WINSTON-SALEM, NC — Researchers at Wake Forest University Baptist Medical Center are using an innovative approach to study one of the fundamental aspects of how cancer develops. Normal cells are pre-programmed to kill themselves by a process called apoptosis if they grow too fast or at the wrong time or place — cancer cells do not exhibit this same cell suicide response.
This cell-suicide response is thought to be one of the most important defenses against cancer. “Defects in signaling pathways that control apoptosis are thought to be a requirement for the development and maintenance of cancer. However, the specific defects that lead to cancer cell resistance to cell death are poorly understood,” said Andrew Thorburn, D. Phil, and principal investigator of the studies.
The Medical Center has received three Department of Defense grants totaling nearly $1.2 million to study both breast cancer and prostate cancer cells to determine what genetic defects may cause cancer cells to develop.
The three studies will evaluate both at what stage cell suicide goes wrong in normal cells thus allowing cancer cells to develop – and how the suicide response could be reactivated in cancer cells.
“If we can identify and understand the defects in apoptosis signaling that cause the differences in cell suicide between normal cells and cancer cells, it may be possible to bypass or correct the defect in cancer cells,” said Thorburn.
Most studies on apoptosis are performed in tumor cells derived from patients. However, it is not feasible to use these cells to understand why resistance occurs because all the genetic defects these cells possess are not known.
The researchers at Wake Forest will use normal breast and prostate cells that were converted to cancer cells by the controlled introduction of a few mutant genes. That allows researchers to obtain and study cells at various stages of cancer development and ask how they differ in their ability to activate the suicide response.

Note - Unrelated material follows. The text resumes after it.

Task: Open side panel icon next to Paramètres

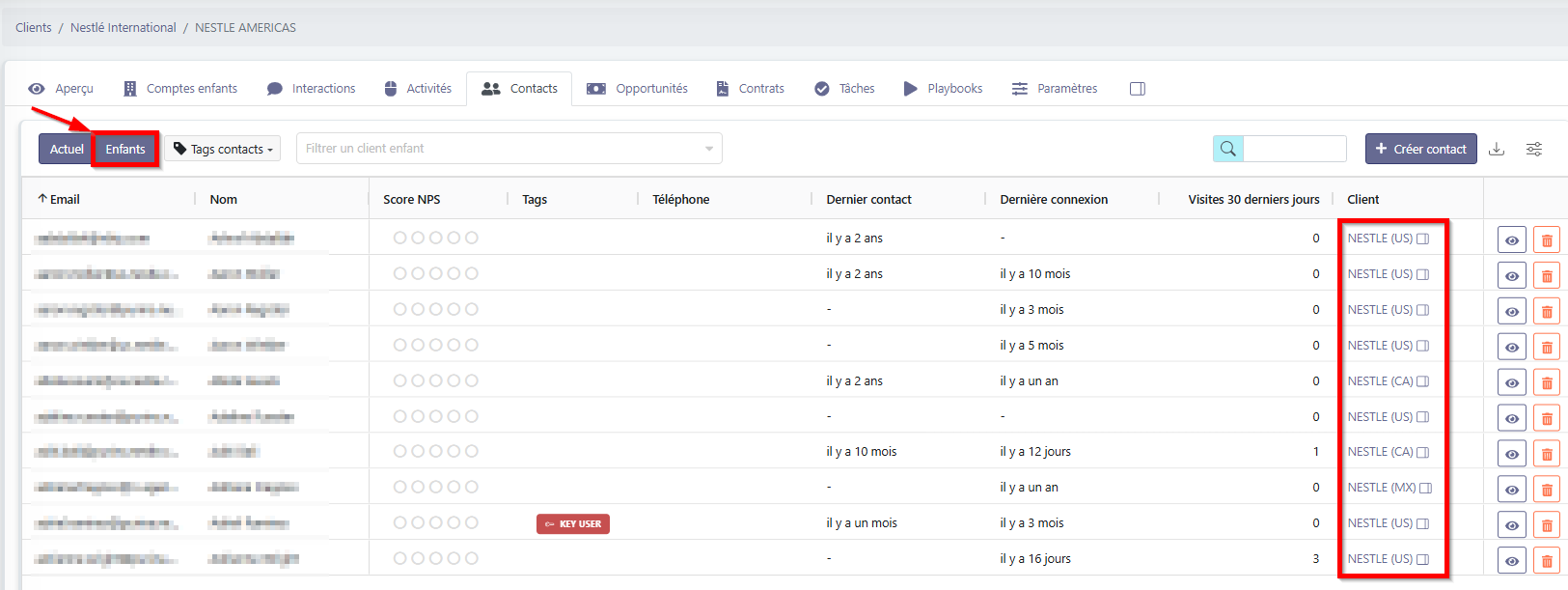Action: pyautogui.click(x=1137, y=89)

“Because we’ll obtain resistance to cell suicide in human cells that contain only a few defined genetic defects, we have the opportunity to determine how resistance in cancer occurs,” said Thorburn.
This work should provide the first definition of how breast and prostate cancer cells become resistant to a stimulus that causes a normal cell to kill itself. More importantly, it should provide a basis for future efforts to apply an understanding of how apoptosis resistance occurs and to develop new ways to reactivate an apoptosis pathway in cancer cells.
“If we can achieve this goal,” said Thorburn, “it may be possible to cause tumor cells to kill themselves and thus provide useful treatments for breast and prostate cancer.”